Kedua, perubahan sistem yang terjadi seringkali tidak sinkron dengan program lama hingga menyulitkan banyak pihak

“Kemendikbudristek termasuk yang punya banyak perubahan sistem di tengah jalan. Sayang tidak ada jembatan antara sistem lama dan baru hingga memunculkan hambatan bagi banyak pihak.” Kata Ledia

Dia mencontohkan perubahan dari Silemkerma (Sistem Informasi Layanan Perizinan Kelembagaan Perguruan Tinggi) ke Siaga (Sistem Informasi Kelembagaan) atau perubahan dari BAN-PT (Badan Akreditasi Nasional Perguruan Tinggi) ke LAM (Lembaga Akreditasi Mandiri).

“Beberapa perguruan tinggi yang tengah mengajukan izin jadi harus mengulang proses yang sudah dijalani karena perubahan dari Silemkerma ke Siaga. Sementara terkait sistem akreditasi yang semula ke BAN-PT lalu di tengah jalan berubah menjadi LAM akan memunculkan diantaranya soal kelulusan dan wisuda. Selama ini BAN-PT membolehkan pengurusan akreditasi pada setiap waktu, setiap saat, sementara LAM memiliki sirkulasi waktu tertentu , ada periodeisasi waktunya. Akhirnya pihak kampus, dosen hingga mahasiswa tersulitkan,” ungkapnya.

Hal lain terkait hambatan sistem diuraikan Ledia dalam bentuk persoalan bantuan bagi peserta didik. Dimana niat baik negara untuk memberikan bantuan biaya bagi peserta didik dalam bentuk KIP pada kenyataannya menjadi semacam _PHP_ (pemberian harapan palsu) karena banyak yang tidak terealisir. Ironisnya upaya lain untuk membantu justru terbentur sistem.

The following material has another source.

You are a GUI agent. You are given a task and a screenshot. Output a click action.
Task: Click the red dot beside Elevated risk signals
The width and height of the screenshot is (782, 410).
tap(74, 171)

“Dana KIP pada level sekolah dasar dan menengah, yang semestinya diterima oleh siswa SD, SMP, SMA banyak yang tidak keluar uangnya, meskipun si peserta didik ini sudah layak mendapat bantuan dan sudah terdata. Dan hal ini tidak bisa di komplain karena sumber datanya berasal dari DTKS (Data Terpadu Kesejahteraan Sosial) yang berada di ranah Kementerian Sosial sehingga dinas pendidikan bagi kota maupun provinsi tidak bisa berbuat apa-apa.”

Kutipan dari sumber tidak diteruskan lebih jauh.